Exploring STIP-based models for recognizing human interactions in TV videos

  • Authors:
  • Manuel J. Marín-Jiménez;Enrique Yeguas;Nicolás Pérez De La Blanca

  • Affiliations:
  • Department of Computer Science and Numerical Analysis, University of Córdoba, 14071 Córdoba, Spain;Department of Computer Science and Numerical Analysis, University of Córdoba, 14071 Córdoba, Spain;Department of Computer Science and Artificial Intelligence, University of Granada, 18071 Granada, Spain

  • Venue:
  • Pattern Recognition Letters
  • Year:
  • 2013

Quantified Score

Hi-index 0.10

Visualization

Abstract

Human motion recognition - action (HAR) or interaction (HIR) - in real video data is identified as a very challenging task. In the last few years models of increasing complexity have been proposed in order to improve the performance in the task. However, it still remains unclear whether it is the features or the models what deserves the increase in complexity. In this paper an evaluation of such problem is carried out in the HIR task. For that purpose, we compare the results obtained in our experiments - by using STIP-based features and BOW models as basis and combined with a standard classifier - with some of the more effective and recent approaches that use alternative representation models.

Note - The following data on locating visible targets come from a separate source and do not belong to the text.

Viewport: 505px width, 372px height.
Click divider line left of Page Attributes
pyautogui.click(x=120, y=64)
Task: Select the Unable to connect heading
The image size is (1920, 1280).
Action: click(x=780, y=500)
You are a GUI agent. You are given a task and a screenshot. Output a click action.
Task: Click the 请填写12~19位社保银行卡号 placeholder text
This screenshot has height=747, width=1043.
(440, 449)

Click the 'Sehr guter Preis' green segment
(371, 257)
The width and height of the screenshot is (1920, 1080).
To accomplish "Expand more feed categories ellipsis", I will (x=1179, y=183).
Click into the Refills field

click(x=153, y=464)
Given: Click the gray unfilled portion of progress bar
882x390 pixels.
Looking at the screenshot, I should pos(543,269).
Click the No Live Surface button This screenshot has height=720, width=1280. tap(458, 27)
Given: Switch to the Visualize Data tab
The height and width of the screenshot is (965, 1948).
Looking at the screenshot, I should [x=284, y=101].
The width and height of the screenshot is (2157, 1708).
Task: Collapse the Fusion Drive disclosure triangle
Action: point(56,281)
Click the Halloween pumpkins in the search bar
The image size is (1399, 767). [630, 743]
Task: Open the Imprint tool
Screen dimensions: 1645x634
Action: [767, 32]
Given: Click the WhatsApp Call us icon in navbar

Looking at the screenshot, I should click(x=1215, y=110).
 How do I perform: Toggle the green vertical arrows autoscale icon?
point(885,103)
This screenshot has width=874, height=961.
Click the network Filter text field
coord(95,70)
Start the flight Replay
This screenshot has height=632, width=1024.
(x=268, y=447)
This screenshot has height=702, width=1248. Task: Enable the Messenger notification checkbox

We perform a comprehensive experimental study on two state-of-the-art databases in HIR: TV Human interactions and UT-interactions. We compare the results of our experiments with recent results published on these datasets. In addition, we run cross-data experiments on Hollywood-2 dataset in order to study the capability of generalization of the trained models through different datasets. The most relevant result is that the model combining STIP+BOW is competitive in the HIR task in comparison with the most complex ones. It is also shown that the vocabulary learning subtask can be improved by using compression algorithms on large enough initial set of features. In contrast to other categorization tasks the context does not help, the results show that dense sampling of STIP is the best choice, but only when it is used inside the region of interest of the interaction.